Everyone faces that conflict. But it does not drive everyone to the brink of suicide. 

When I started college I thought I would now lead the life of the mind, rather than making good grades. It wasn't like that. I hated the intellectual mediocrity, I did not know how to find something better; I attempted suicide for the first time at 19. Afterwards I asked myself: Is there anything, anything at all, that would make it a good thing that I did not die? And I thought: If I could go to Oxford, where the life of the mind is taken seriously, that would make it a good thing. Years later a psychologist told me it was not necessary to commit suicide when alienated by intellectual mediocrity: He had gone to Cornell, with its frat culture, but he had found one friend and it had been all right. He asked me why dealing with my publishers had led to a suicide attempt, and I said, well, if a book is technically challenging it is hard to get it through the machine, but if you want to write a work of genius it is necessary to take risks. He said: Your sanity is more important than writing a work of genius. I thought: Nobody who thinks that will ever write a work of genius. I thought: We all die sooner or later.

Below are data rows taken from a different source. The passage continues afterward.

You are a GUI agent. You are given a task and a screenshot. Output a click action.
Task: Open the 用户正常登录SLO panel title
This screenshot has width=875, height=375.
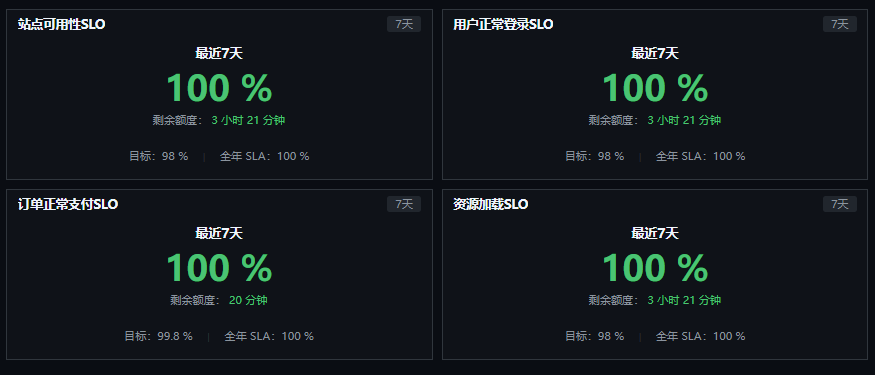coord(503,25)
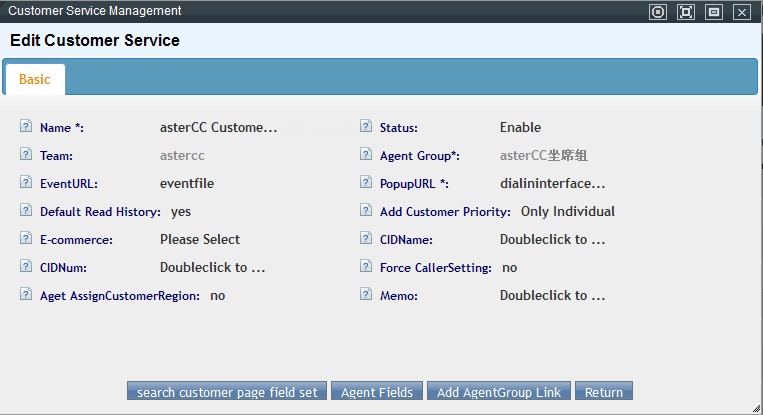The height and width of the screenshot is (415, 763).
Task: Click help icon beside Agent Group label
Action: tap(366, 155)
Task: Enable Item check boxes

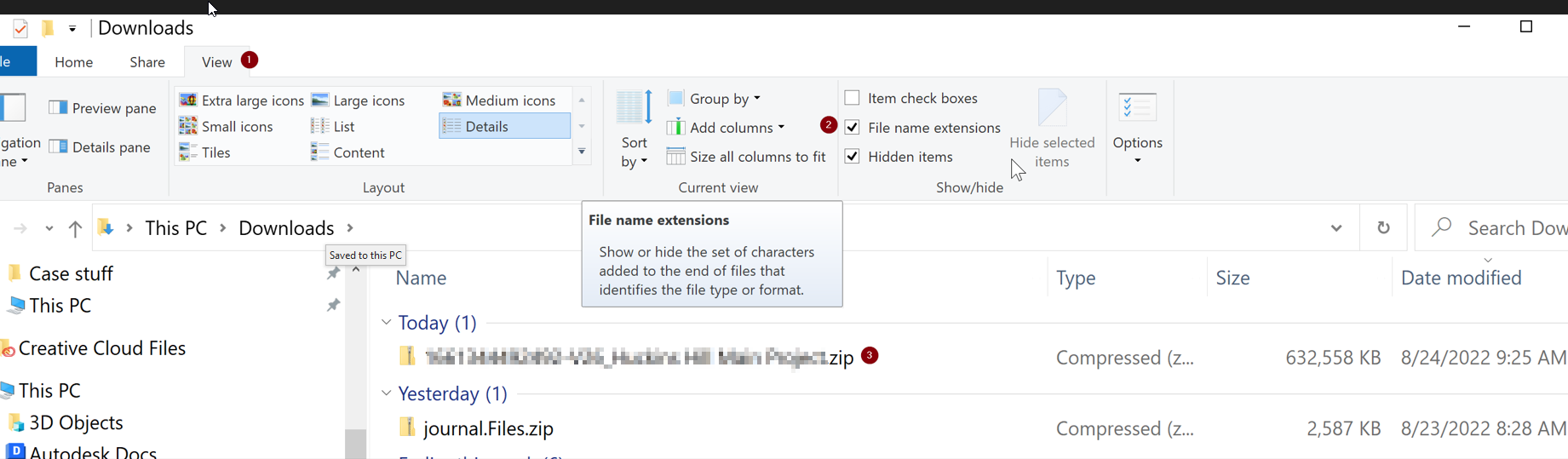Action: [852, 98]

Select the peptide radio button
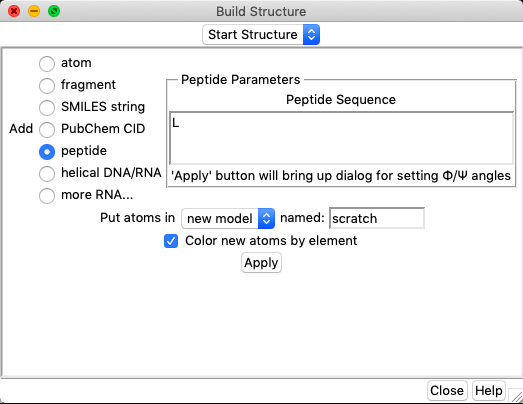47,151
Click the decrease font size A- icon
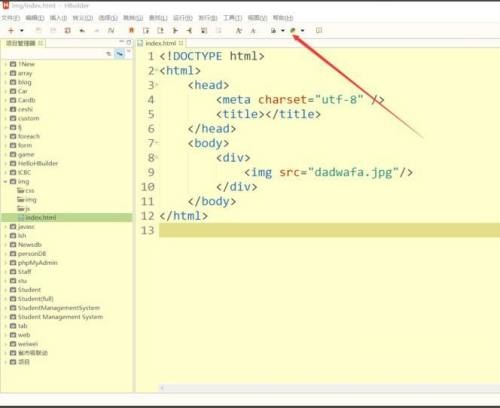 click(x=253, y=31)
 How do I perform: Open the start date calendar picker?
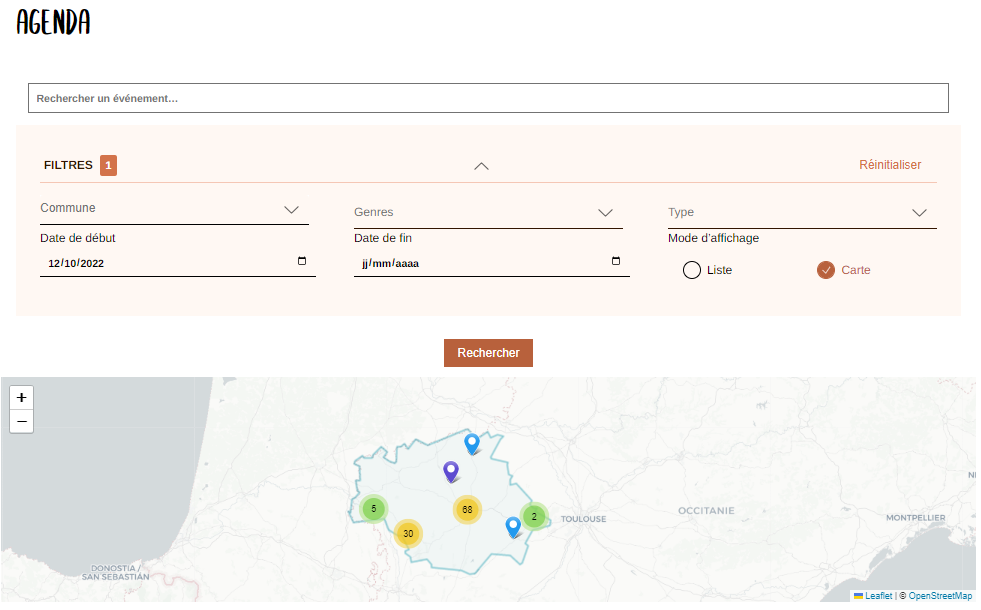pyautogui.click(x=302, y=263)
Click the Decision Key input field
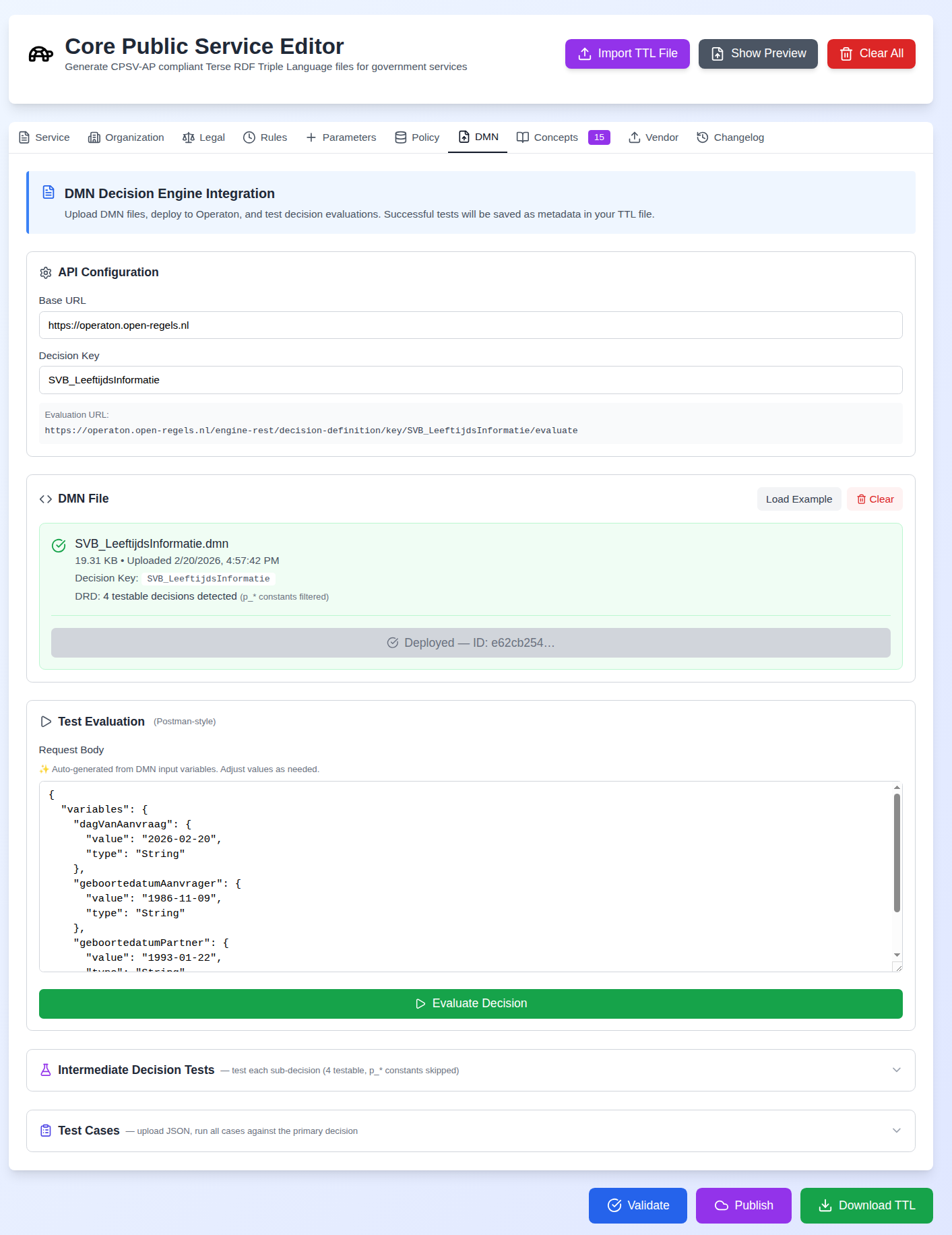The width and height of the screenshot is (952, 1235). [x=470, y=379]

What I mean is. The Oxford of my imagination was not the Oxford of the actual world. But going to Oxford did transform me intellectually; it was the absolute impossibility of staying where I was, the ability to imagine something better, and the ability to work very hard for it, that took me there. In that sense the Oxford of my imagination was more powerful than the real university: I was trying to live by the standards of something that I had made up in my head, a place where everyone had read Proust in French, every classicist read the whole of Greek tragedy in the original.... 

If you're a writer people often do ask: How did you decide to be a writer? (Something like that.) Which slightly misses the point. If you're an American, born in America, you don't really understand America: this is something our forefathers made up in their heads, a place millions of people continue to make up in their heads. I went to Oxford and a British Jew introduced me to Kurosawa and Sergio Leone and Dennis Potter, to the power of imaginary Americas....

(I'm guessing this seems to have drifted a long way from Excel, Cover Flow, etc.; these are attempts to make visible the place of an actual world among possible worlds. Meanwhile Joey Comeau and I have agreed to meet tomorrow, and I have had to call off drinks with Joshua Cohen, so the actual world is too much with me.)


 


¤


 


I once read somewhere that Sean Connery left school at the age of 13 and later went on to read Proust and Finnegans Wake and I keep expecting to meet an enthusiastic school leaver on the train, the type of person who only ever reads something because it is marvellous (and so hated school). Unfortunately the enthusiastic school leavers are all minding their own business.

          — The Last Samurai




I spent nine years in Oxford (B.A., D.Phil., JRF), then decided I could not face the enforced specialization of academia. Spent seven years working on various novels, trying to combine this with various jobs. In 1995 I decided this must stop. I had 100 novels in fragments, including a 300-page single-spaced MS with terrible structural problems. I quit my job: I would write till money ran out. Had terrible argument with my father, could not deal with this big difficult book. Thought: We don't pick our parents. If we could choose, I would have picked someone better than this. Thought: OK. I can't work on this book. I will write a novel with a simple structure that can be FINISHED. I will set aside a month and write with NO INTERRUPTIONS. (Story: Son of single mother, obsessed with Seven Samurai, goes in search of better father than the one fate provided.) 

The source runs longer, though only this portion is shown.